■ Problem requirements
Please list every command whose output the forum thread about the unresponsive Elasticsearch URL asks the original poster to share.

■ Reading passage

◇ ◇ ◇

Elasticsearch URL unresponsive

Hi

OS - Ubuntu 22.04
Elasticsearch - 7.17.27

we are getting continuous warnings in elasticsearch logs regarding

[WARN ][o.e.h.AbstractHttpServerTransport] [XXES12] handling request [null][POST][/index][Netty4HttpChannel{localAddress=/xx.xx.xx.xx:9200, remoteAddress=/xx.xx.xx.xx:60763}] took [817826ms] which is above the warn threshold of [5000ms]

and afte some time one of node is left from cluster automatically and again after some time it is rejoin and it is impact on elasticsearch cluster URL health.

Elasticsearch URL is not wokking on particulat time.

can you help here how toresolve this issue?

What is the output of:

GET /
GET /_cat/nodes?v
GET /_cat/health?v
GET /_cat/indices?v

If some outputs are too big, please share them on gist.github.com and link them here.

Hi @dadoonet

we can not provide this detail over here

can you please let me know how increase this warning threshold?

◇ ◇ ◇

■ Available data
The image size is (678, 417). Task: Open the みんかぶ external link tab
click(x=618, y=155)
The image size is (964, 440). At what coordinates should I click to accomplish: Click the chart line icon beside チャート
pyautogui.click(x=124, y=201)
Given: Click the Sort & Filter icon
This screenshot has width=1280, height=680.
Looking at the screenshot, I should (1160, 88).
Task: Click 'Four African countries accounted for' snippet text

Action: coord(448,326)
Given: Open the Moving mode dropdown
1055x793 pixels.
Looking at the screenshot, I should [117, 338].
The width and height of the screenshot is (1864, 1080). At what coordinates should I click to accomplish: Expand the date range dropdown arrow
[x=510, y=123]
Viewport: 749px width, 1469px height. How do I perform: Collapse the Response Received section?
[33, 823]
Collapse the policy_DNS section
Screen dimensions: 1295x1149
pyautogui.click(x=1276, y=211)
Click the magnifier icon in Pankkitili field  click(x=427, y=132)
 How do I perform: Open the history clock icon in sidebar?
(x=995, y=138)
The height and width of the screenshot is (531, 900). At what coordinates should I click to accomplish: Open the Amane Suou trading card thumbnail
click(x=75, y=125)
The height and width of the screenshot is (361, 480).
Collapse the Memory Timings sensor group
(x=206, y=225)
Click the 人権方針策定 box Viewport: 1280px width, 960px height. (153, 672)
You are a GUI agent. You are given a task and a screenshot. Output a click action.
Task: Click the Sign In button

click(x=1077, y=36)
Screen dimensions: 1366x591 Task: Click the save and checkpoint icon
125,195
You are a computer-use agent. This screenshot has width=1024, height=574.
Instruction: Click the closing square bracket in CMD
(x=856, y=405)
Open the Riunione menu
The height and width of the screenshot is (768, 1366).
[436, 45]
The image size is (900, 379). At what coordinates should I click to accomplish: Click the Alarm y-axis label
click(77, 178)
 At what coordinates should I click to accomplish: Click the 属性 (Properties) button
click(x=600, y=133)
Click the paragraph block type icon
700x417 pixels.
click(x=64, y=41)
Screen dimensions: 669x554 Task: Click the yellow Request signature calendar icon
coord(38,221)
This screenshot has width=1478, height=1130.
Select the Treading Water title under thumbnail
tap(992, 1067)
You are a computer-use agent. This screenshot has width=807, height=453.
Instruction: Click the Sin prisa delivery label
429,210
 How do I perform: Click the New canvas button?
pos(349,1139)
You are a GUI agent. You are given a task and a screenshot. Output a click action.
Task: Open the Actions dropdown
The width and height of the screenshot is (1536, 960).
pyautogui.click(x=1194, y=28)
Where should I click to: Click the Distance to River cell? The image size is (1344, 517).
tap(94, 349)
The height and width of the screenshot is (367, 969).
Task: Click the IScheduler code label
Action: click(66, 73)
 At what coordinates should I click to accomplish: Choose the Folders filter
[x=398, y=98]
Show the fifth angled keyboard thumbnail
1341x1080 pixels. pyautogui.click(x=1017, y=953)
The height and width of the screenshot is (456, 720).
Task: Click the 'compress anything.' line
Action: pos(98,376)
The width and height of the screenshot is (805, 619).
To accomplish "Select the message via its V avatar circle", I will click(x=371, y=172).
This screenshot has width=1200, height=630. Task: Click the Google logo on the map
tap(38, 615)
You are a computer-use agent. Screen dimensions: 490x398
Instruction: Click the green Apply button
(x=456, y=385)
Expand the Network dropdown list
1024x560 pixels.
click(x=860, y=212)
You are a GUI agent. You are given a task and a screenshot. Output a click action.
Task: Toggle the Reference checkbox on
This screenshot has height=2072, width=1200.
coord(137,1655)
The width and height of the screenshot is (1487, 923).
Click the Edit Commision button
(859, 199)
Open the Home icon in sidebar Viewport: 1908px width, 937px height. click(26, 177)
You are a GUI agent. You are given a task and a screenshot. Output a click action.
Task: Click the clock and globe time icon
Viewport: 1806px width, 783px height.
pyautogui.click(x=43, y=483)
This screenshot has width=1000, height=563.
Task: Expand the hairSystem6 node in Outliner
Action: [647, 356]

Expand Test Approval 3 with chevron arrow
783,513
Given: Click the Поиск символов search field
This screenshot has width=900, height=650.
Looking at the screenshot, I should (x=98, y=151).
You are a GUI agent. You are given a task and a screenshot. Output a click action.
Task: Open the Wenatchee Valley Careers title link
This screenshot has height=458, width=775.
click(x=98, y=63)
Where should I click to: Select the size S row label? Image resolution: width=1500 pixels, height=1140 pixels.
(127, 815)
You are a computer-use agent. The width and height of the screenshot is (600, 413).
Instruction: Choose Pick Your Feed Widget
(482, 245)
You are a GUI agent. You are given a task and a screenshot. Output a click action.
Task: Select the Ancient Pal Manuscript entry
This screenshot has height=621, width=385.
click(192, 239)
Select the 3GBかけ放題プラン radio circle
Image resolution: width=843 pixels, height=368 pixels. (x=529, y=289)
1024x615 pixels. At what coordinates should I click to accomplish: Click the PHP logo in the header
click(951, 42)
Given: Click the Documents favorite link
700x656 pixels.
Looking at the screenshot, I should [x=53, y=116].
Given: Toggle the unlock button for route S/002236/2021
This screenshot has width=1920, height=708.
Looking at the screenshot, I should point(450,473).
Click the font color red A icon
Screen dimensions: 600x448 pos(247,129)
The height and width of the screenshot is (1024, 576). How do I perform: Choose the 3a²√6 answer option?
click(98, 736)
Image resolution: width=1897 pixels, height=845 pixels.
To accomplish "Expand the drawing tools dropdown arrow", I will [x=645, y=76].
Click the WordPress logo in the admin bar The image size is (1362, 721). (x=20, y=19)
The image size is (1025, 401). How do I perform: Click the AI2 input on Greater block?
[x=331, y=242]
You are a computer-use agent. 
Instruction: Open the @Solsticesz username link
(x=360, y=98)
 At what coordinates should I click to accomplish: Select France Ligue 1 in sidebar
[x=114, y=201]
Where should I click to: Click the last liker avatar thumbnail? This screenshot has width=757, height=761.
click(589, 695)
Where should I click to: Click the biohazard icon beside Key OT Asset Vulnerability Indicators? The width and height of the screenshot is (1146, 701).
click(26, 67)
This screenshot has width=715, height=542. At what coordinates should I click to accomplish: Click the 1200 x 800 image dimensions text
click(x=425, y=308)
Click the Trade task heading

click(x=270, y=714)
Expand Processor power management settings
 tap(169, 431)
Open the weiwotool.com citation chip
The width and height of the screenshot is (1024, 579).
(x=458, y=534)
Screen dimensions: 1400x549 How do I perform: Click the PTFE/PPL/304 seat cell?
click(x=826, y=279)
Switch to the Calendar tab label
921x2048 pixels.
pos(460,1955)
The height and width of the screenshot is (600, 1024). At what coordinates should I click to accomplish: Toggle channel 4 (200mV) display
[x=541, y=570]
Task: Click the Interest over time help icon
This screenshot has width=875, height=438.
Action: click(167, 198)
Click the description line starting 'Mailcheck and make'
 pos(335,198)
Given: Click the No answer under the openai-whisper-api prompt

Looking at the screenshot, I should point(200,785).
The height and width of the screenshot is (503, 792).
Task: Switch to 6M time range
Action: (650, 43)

◇ ◇ ◇

■ Solution
- GET /
- GET /_cat/nodes?v
- GET /_cat/health?v
- GET /_cat/indices?v